Ele cita que o preço médio de sensores baixou 66% de 2004 até agora, de US$ 1,30 para US$ 0,44, e deve chegar a US$ 0,38 em 2020. O custo do armazenamento de dados deve cair 80%.

Uma das maiores empresas na área de tecnologia e automação, a ABB espera alta de mais de 5% na demanda por serviços e produtos

“Muitas empresas estão fazendo planos efetivos de automação, digitalização e introdução da indústria 4.0”, diz Rafael Paniagua, presidente da ABB. Entre os setores mais avançados estão mineração, papel e celulose, químico, alimentos, bebidas e eletrônicos.

A sócia para a área de tecnologia da Deloitte, Márcia Ogawa, diz que a consultoria tem atendido, em média, dez empresas por mês com encomendas de planos para adotar a manufatura 4.0. “Dada a concorrência internacional, o Brasil precisa correr para se atualizar e fazer parte do novo ecossistema global.”

Para Márcia, o temor da perda de empregos com o uso mais intenso de tecnologias avançadas não pode travar a inovação. “Se fosse assim, ainda estaríamos usando charretes.” Ela ressalta que a mão de obra precisa se requalificar e se adaptar, como ocorreu em outros momentos de rupturas tecnológicas.

Registros fornecidos:

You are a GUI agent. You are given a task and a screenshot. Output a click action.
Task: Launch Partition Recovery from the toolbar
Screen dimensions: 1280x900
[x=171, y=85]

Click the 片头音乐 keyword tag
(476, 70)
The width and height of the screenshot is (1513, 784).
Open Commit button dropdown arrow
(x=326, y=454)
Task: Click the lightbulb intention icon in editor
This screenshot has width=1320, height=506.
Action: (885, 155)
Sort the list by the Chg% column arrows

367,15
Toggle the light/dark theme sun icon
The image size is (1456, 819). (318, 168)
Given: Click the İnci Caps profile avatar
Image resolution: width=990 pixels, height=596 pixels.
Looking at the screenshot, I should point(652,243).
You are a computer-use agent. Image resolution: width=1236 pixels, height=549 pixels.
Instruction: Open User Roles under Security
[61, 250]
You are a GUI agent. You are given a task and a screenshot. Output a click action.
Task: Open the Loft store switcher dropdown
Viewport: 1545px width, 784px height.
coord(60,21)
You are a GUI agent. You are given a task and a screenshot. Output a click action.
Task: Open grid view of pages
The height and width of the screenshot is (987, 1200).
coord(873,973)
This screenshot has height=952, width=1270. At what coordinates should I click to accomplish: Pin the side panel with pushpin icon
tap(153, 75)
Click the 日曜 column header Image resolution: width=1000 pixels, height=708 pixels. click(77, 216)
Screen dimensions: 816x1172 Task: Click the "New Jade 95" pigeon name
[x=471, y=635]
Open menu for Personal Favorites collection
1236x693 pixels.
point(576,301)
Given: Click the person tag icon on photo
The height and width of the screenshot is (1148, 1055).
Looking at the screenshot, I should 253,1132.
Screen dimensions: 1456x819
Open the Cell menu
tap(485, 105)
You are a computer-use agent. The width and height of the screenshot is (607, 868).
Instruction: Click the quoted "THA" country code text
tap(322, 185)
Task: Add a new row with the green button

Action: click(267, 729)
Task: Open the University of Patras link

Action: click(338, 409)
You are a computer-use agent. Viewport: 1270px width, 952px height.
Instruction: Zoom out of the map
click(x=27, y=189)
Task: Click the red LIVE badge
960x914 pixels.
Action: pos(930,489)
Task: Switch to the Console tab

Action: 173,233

Exercício curto A: Transcreva do trecho sobre a indústria 4.0 a passagem que vai de "A sócia para" até "de rupturas tecnológicas.".
Exercício curto B: Segundo o trecho sobre a indústria 4.0, quantas empresas por mês a Deloitte tem atendido, em média, com encomendas de planos para adotar a manufatura 4.0?
Baseie-se somente no trecho.

Solução completa A:
A sócia para a área de tecnologia da Deloitte, Márcia Ogawa, diz que a consultoria tem atendido, em média, dez empresas por mês com encomendas de planos para adotar a manufatura 4.0. “Dada a concorrência internacional, o Brasil precisa correr para se atualizar e fazer parte do novo ecossistema global.”

Para Márcia, o temor da perda de empregos com o uso mais intenso de tecnologias avançadas não pode travar a inovação. “Se fosse assim, ainda estaríamos usando charretes.” Ela ressalta que a mão de obra precisa se requalificar e se adaptar, como ocorreu em outros momentos de rupturas tecnológicas.

Solução completa B: Dez empresas por mês.